Thursday, September 03, 2009

Skill Flow Report

If at all possible, I intend to take a more aggressive stance against established brain drain policies. Two recent posts (here and here) are representative of the rhetoric I will employ. As I've explored dominant workforce development policy narratives, I've become more confident in my initial hypothesis. Like education, geographic mobility empowers labor.


This paper questions, from first principles, the traditional view that reducing skilled worker emigration is a legitimate goal of development policy. It begins from the most influential mainstream definitions of “development” as an improvement in the living standards and substantive freedoms experienced by people. Properly conceived, development is almost always harmed by policies that seek to limit skilled workers’ movement rather than to alter the underlying causes of skilled workers’ decisions to move. Development outcomes often attributed to movement are more meaningfully attributed to the underlying forces that cause skilled workers to choose movement.

These underlying causes alone are the proper target of policy. All policy that seeks to limit migration per se seeks to limit choice—by definition, as migration is a choice—and constitutes coercion that does not sit well within any mainstream, thoughtful vision of development. Reduction of skilled workers’ movement by itself might be justified if it had large and unambiguous benefits for others. There are nevertheless numerous theoretical and empirical reasons to doubt such benefits, and ethical problems in achieving them by limiting migration choices. This suggests that advocates of limiting and regulating skilled-worker movement subscribe to some other, usually unspecified, definition of development.

This paper summarizes recent research on the relationship between skill flow and development, with reference to an explicit definition of development. It also presents new evidence on the broad similarity of skilled workers’ patterns of domestic movement and international movement, and argues that limitations of skilled workers’ movement are useless or counterproductive at the international level for many of the same reasons they are rarely considered at the national level. It concludes by discussing several policy options for countries seeking establish a skill base for development that target underlying causes of movement rather than movement itself. A good first step in recognition of these complexities would be to forever drop the pejorative and inflammatory term “brain drain” in favor of a neutral, descriptive, and equally concise term such as “skill flow”.
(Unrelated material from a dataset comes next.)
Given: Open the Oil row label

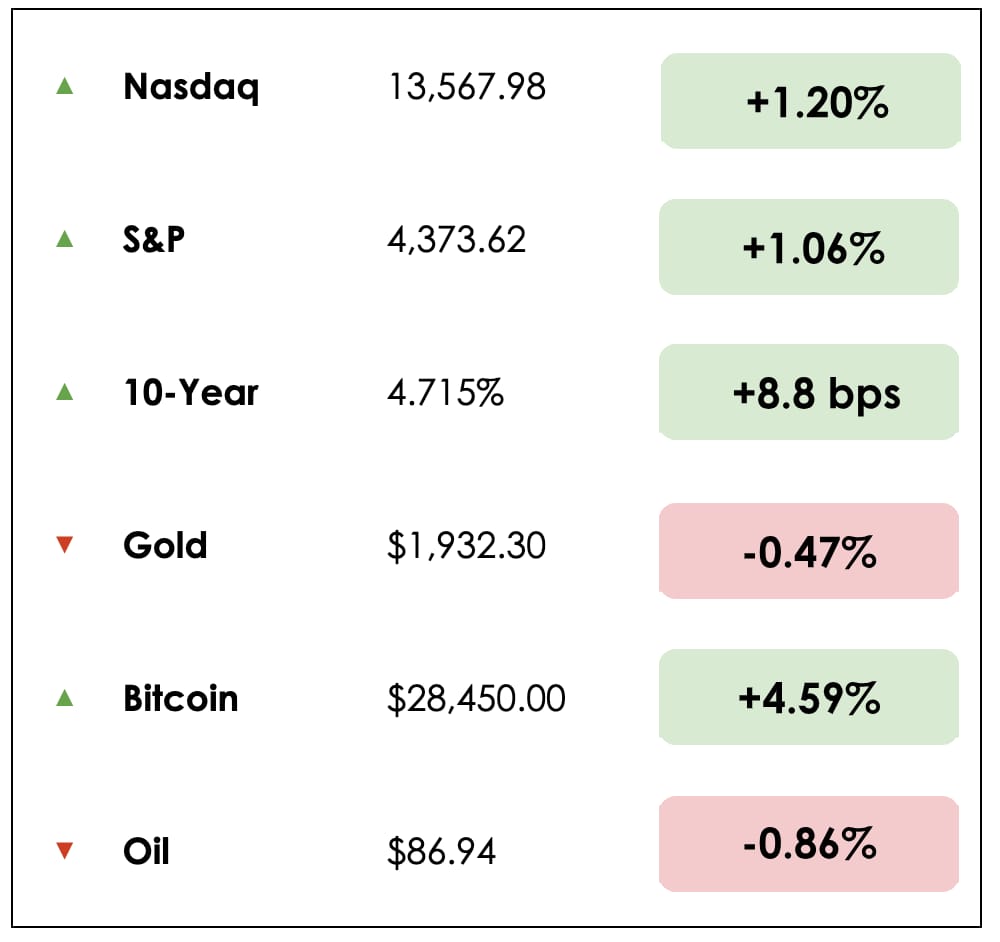Looking at the screenshot, I should click(146, 851).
I don't think changing the terminology will help. From a community perspective, brain drain is a problem. The issue is how we deal with it. A better approach would be to make increasing geographic mobility as a key part of any workforce development program. Retraining is only half of the labor mobility equation.

A good gateway initiative is to facilitate boomerang migration. This skill flow in and of itself won't repopulate the Rust Belt. But it can help fuel innovation and spur job creation. At a minimum, expatriates can help to arrest the parochial death spiral of shrinking cities. Drop the retention strategies and focus on how to lure diaspora talent back home.